PROMPT - Transcribe every line of the records verbatim.

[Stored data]
====

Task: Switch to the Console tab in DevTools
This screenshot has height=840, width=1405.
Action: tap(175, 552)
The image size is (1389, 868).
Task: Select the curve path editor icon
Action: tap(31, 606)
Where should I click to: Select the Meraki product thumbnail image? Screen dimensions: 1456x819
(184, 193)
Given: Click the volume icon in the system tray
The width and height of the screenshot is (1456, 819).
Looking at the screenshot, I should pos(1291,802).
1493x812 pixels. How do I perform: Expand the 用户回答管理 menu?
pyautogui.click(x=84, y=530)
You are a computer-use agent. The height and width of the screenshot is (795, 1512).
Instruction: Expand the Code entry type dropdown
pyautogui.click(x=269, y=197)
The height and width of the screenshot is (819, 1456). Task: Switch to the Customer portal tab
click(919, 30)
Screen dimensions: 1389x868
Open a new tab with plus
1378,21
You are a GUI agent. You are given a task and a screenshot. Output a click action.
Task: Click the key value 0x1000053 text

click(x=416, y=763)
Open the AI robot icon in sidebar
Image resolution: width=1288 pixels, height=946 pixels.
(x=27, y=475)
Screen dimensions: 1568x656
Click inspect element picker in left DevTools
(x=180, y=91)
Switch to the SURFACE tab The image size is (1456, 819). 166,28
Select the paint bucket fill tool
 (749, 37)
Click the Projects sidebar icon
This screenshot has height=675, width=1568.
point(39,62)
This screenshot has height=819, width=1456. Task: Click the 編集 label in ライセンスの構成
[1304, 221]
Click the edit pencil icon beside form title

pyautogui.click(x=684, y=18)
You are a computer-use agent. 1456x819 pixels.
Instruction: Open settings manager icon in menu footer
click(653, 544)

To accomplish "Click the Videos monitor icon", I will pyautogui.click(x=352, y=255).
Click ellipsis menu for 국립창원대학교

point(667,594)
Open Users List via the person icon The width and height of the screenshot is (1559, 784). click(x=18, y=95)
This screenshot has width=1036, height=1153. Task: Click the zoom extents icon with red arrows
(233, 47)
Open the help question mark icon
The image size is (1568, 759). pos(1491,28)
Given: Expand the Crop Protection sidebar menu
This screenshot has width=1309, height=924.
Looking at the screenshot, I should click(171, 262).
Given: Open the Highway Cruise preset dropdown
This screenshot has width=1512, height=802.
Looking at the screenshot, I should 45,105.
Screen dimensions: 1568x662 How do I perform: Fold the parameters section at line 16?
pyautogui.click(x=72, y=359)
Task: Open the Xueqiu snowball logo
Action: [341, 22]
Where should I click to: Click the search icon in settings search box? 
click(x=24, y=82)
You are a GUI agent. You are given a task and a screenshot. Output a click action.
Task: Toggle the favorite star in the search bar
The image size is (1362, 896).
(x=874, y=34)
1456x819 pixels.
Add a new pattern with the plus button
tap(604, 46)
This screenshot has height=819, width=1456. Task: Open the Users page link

====

WRITTEN SOLUTION -
Task: Switch to the Console tab in DevTools
This screenshot has height=840, width=1405.
Action: tap(175, 552)
The image size is (1389, 868).
Task: Select the curve path editor icon
Action: tap(31, 606)
Where should I click to: Select the Meraki product thumbnail image? Screen dimensions: 1456x819
(184, 193)
Given: Click the volume icon in the system tray
The width and height of the screenshot is (1456, 819).
Looking at the screenshot, I should pos(1291,802).
1493x812 pixels. How do I perform: Expand the 用户回答管理 menu?
pyautogui.click(x=84, y=530)
You are a computer-use agent. The height and width of the screenshot is (795, 1512).
Instruction: Expand the Code entry type dropdown
pyautogui.click(x=269, y=197)
The height and width of the screenshot is (819, 1456). Task: Switch to the Customer portal tab
click(919, 30)
Screen dimensions: 1389x868
Open a new tab with plus
1378,21
You are a GUI agent. You are given a task and a screenshot. Output a click action.
Task: Click the key value 0x1000053 text

click(x=416, y=763)
Open the AI robot icon in sidebar
Image resolution: width=1288 pixels, height=946 pixels.
(x=27, y=475)
Screen dimensions: 1568x656
Click inspect element picker in left DevTools
(x=180, y=91)
Switch to the SURFACE tab The image size is (1456, 819). 166,28
Select the paint bucket fill tool
 (749, 37)
Click the Projects sidebar icon
This screenshot has height=675, width=1568.
point(39,62)
This screenshot has height=819, width=1456. Task: Click the 編集 label in ライセンスの構成
[1304, 221]
Click the edit pencil icon beside form title

pyautogui.click(x=684, y=18)
You are a computer-use agent. 1456x819 pixels.
Instruction: Open settings manager icon in menu footer
click(653, 544)

To accomplish "Click the Videos monitor icon", I will pyautogui.click(x=352, y=255).
Click ellipsis menu for 국립창원대학교

point(667,594)
Open Users List via the person icon The width and height of the screenshot is (1559, 784). click(x=18, y=95)
This screenshot has width=1036, height=1153. Task: Click the zoom extents icon with red arrows
(233, 47)
Open the help question mark icon
The image size is (1568, 759). pos(1491,28)
Given: Expand the Crop Protection sidebar menu
This screenshot has width=1309, height=924.
Looking at the screenshot, I should click(171, 262).
Given: Open the Highway Cruise preset dropdown
This screenshot has width=1512, height=802.
Looking at the screenshot, I should 45,105.
Screen dimensions: 1568x662 How do I perform: Fold the parameters section at line 16?
pyautogui.click(x=72, y=359)
Task: Open the Xueqiu snowball logo
Action: [341, 22]
Where should I click to: Click the search icon in settings search box? 
click(x=24, y=82)
You are a GUI agent. You are given a task and a screenshot. Output a click action.
Task: Toggle the favorite star in the search bar
The image size is (1362, 896).
(x=874, y=34)
1456x819 pixels.
Add a new pattern with the plus button
tap(604, 46)
This screenshot has height=819, width=1456. Task: Open the Users page link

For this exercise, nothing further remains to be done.